Weiter heißt es: „Das Recht zu hausverfassungsmäßigen Betätigungen […] ruht bei ohne Konsens des Hauschefs vermählten Mitgliedern des Großherzoglichen Hauses für die Dauer der nicht konsentierten Ehe. Das gleiche Recht erlischt im Falle des Verzichts auf die Anwartschaft zur Thronfolge.“ Und: „Die Bestimmungen eines Ehevertrags eines Haus- oder Familienmitglieds, die Rechte und Pflichten des Großherzoglichen Hauses oder des Fideikommisses berühren, bleiben für diese ohne schriftliche Zustimmung des Hauschefs unverbindlich.“
Allerdings bleibt die Frage nach der rechtlichen Bedeutung dieses als Dekret veröffentlichten Familienstatuts offen. Wenn man es als eine Ausnahme vom Eherecht im bürgerlichen Gesetzbuch sieht, müsste es einen gleichwertigen oder höheren Rang als ein vom Parlament verabschiedetes Gesetz haben. Dies gilt insbesondere, wenn die Regierung die Entscheidung des Großherzogs gegenzeichnet. Dadurch wird es ein öffentlicher Rechtsakt und wenn die Regierung ihn sicherheitshalber nicht öffentlich macht, widerspricht dies ebenfalls rechtsstaatlichen Prinzipien.

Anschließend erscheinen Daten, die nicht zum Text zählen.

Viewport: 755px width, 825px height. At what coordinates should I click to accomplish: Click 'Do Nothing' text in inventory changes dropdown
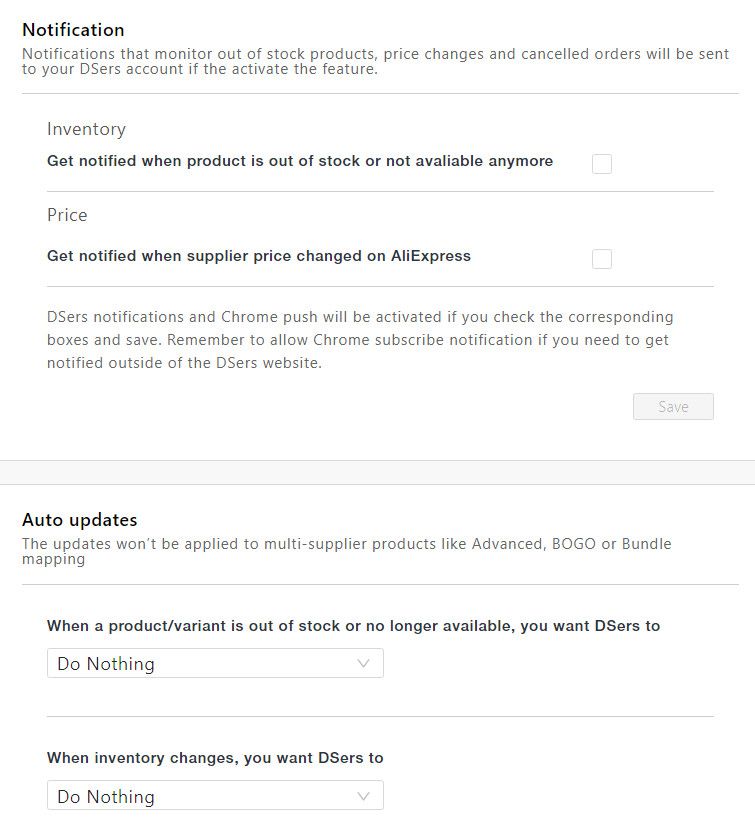106,797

Professor Heuschling weist aber darauf hin, dass in keinem öffentlich zugänglichen Text festgeschrieben ist, nach welchen Kriterien der Großherzog und damit wohl auch die Regierung über die Eheschließung des Thronfolgers entscheiden. Im Gegensatz zu allen anderen Ländern sei die Ausübung dieses Vorrechts von Geheimnis umgeben.

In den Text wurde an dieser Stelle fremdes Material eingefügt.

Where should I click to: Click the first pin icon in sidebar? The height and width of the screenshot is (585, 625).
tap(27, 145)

Aber selbst wenn die Kriterien nicht öffentlich sind, kann man sie für eine sehr konservative und tiefkatholische, ihr eigenes Fürstenrecht unterhaltene Monarchie wie die luxemburgische leicht erraten: Darf eine Erbgroßherzogin jüdisch sein? Oder schwarzhäutig? Darf sie einen freizügigen Lebenswandel führen? Darf sie vorbestraft sein? Darf nach der angekündigten Einführung der Homoehe ein Erbgroßherzog einen Erbgroßherzog heiraten? Darf eine Erbgroßherzogin gar arm sein? Darf eine Erbgroßherzogin für die Euthanasie sein? In jedem Fall stellt sich aber die Frage, wie weit eine Regierung die Anwendung solcher oder ähnlicher überholter und diskriminatorischer Kriterien gegenzeichnen und damit politisch legitimieren kann.

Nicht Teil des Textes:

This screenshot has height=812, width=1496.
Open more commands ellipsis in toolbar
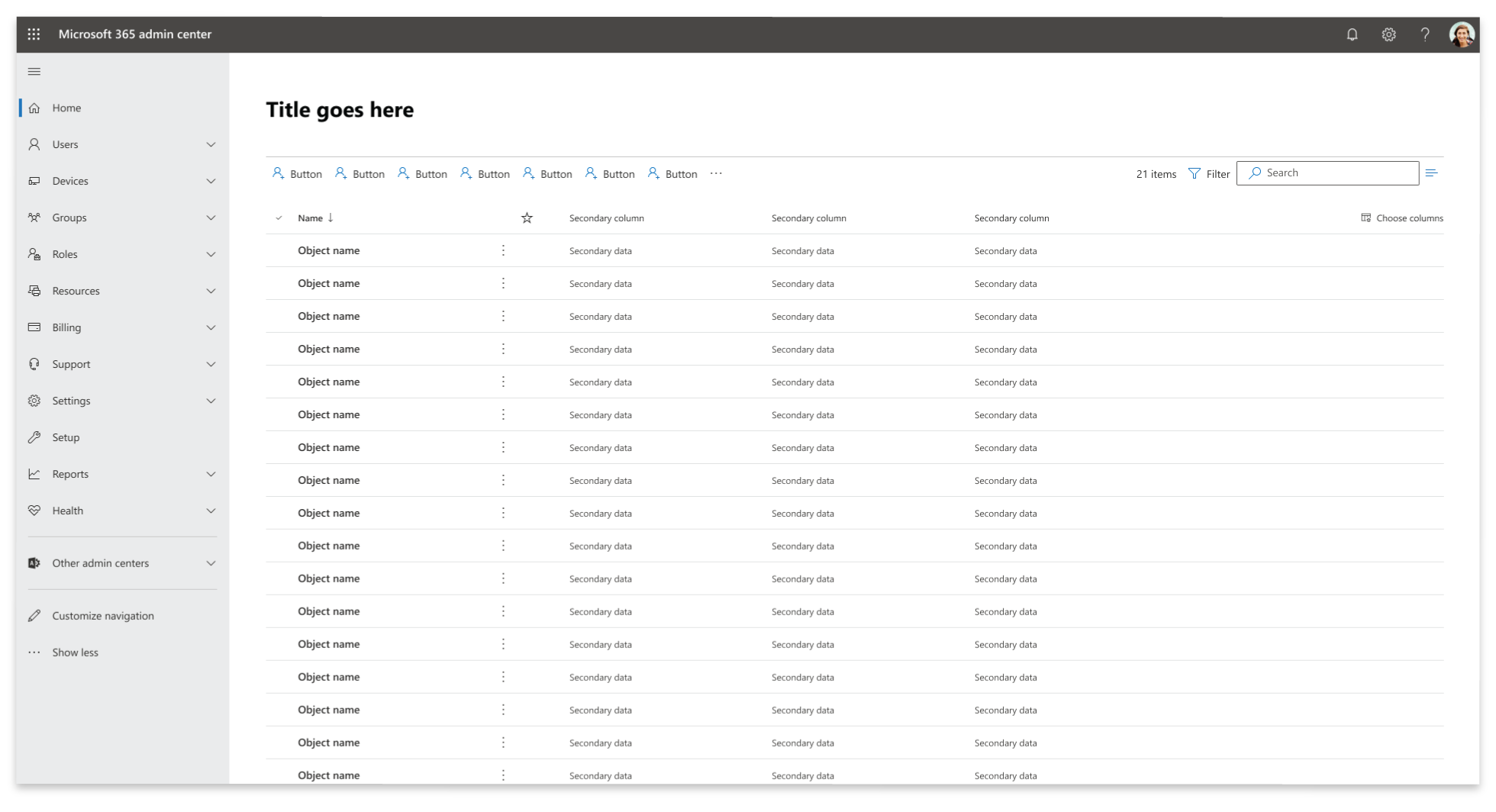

Heuschling fragt aber auch, ob es eine Appellinstanz gegen die Entscheidung des Großherzogs und damit der Regierung gibt. Würde sich die Regierung zu ihrer Gegenzeichnung bekennen, hätte ein vom Großherzog abgewiesener Ehekandidat das Recht, vor dem Verwaltungsgericht zu klagen. Doch selbst in dem als modern gepriesenen Entwurf zur geplanten großen Verfassungsreform, der das Staatsoberhaupt etwas dem okkulten Fürstenrecht entreißen soll, bleibt die Thronfolge auf die „direkten, natürlichen und legitimen Nachfahren“ beschränkt.